━━━ Record set ━━━

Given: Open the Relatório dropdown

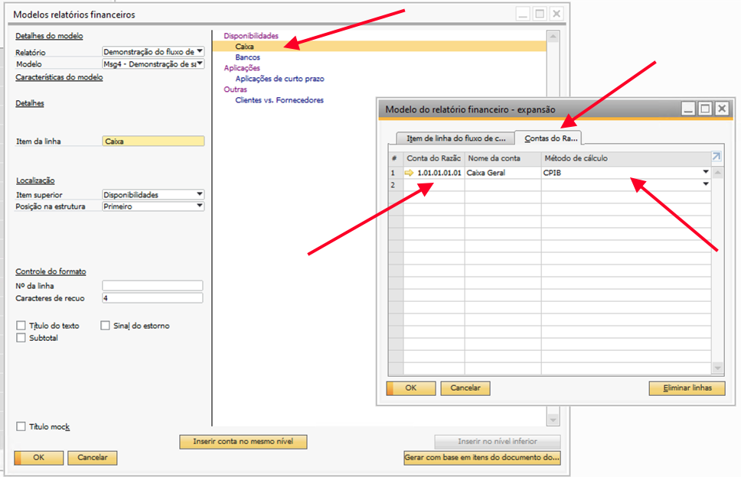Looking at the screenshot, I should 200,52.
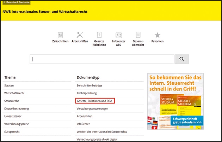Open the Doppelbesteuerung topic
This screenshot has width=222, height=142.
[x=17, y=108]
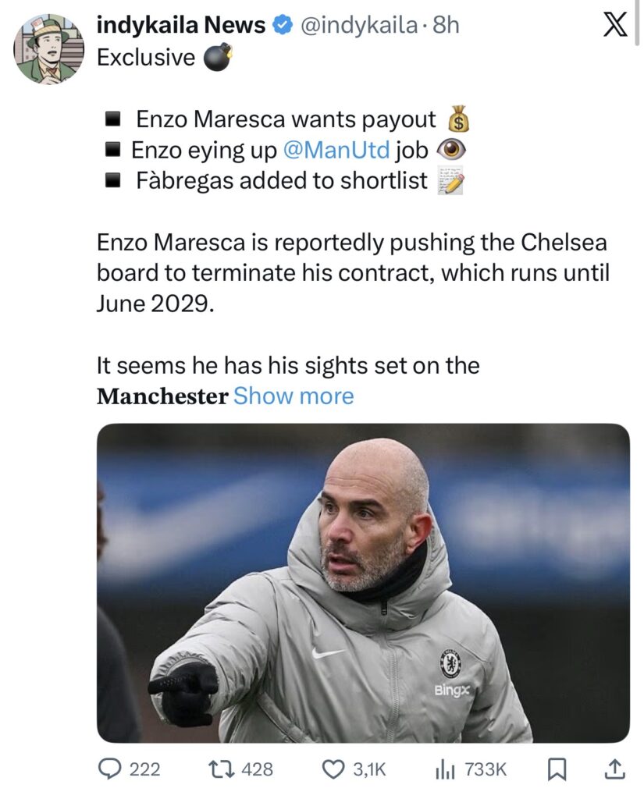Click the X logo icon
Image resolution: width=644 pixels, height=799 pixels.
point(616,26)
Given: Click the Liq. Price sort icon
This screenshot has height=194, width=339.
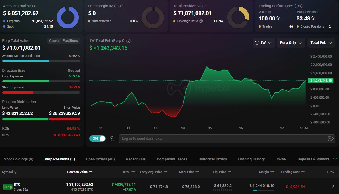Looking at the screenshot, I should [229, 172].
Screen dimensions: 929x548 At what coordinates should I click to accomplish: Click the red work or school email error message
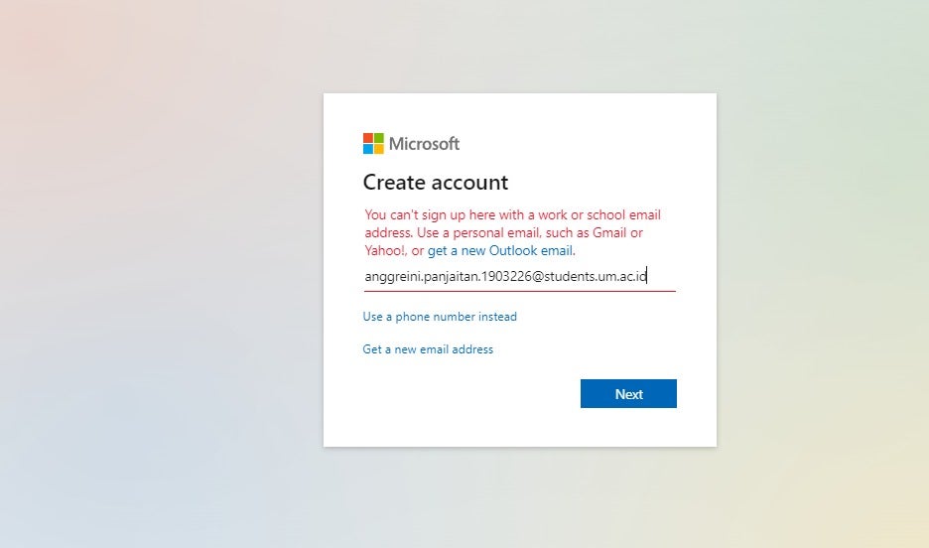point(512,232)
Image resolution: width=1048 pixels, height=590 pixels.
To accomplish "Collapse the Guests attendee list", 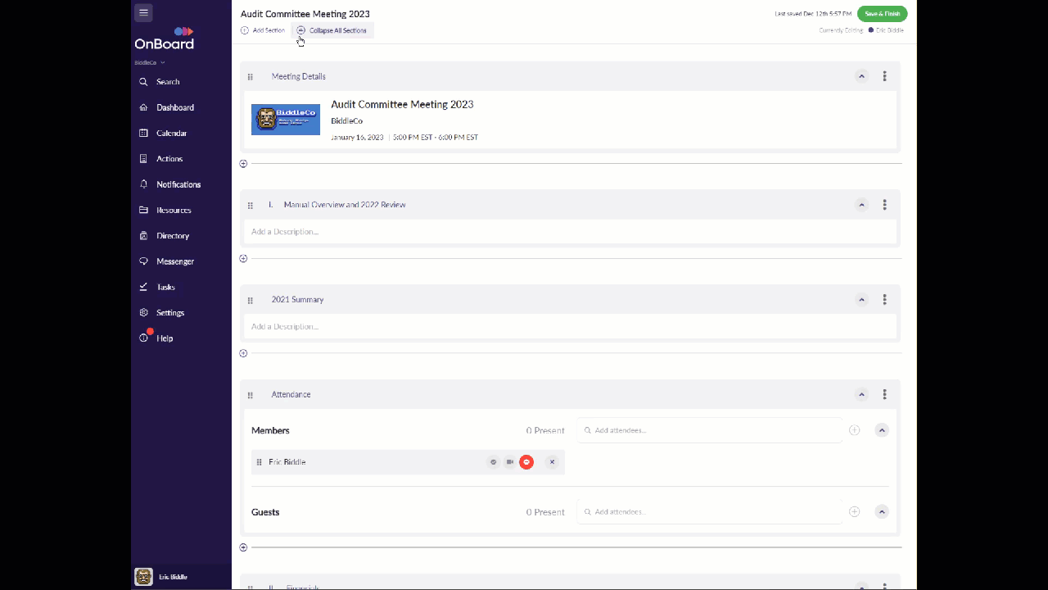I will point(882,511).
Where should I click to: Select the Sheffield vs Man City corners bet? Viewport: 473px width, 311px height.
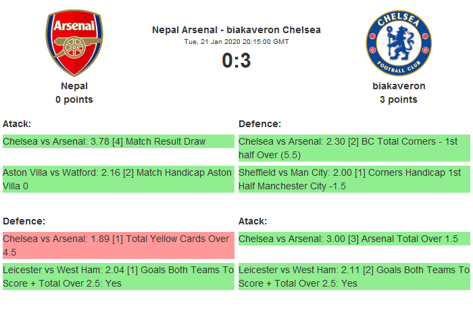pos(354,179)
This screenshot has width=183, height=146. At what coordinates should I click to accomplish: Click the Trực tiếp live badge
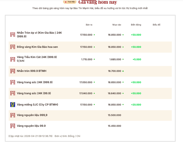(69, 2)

━━━

Lines from the one that contains "This screenshot has width=183, height=146." through the last line of the data above are to be extracted exactly, with no pictures and no other lines.

This screenshot has width=183, height=146. At what coordinates should I click to accomplish: Click the Trực tiếp live badge
(69, 2)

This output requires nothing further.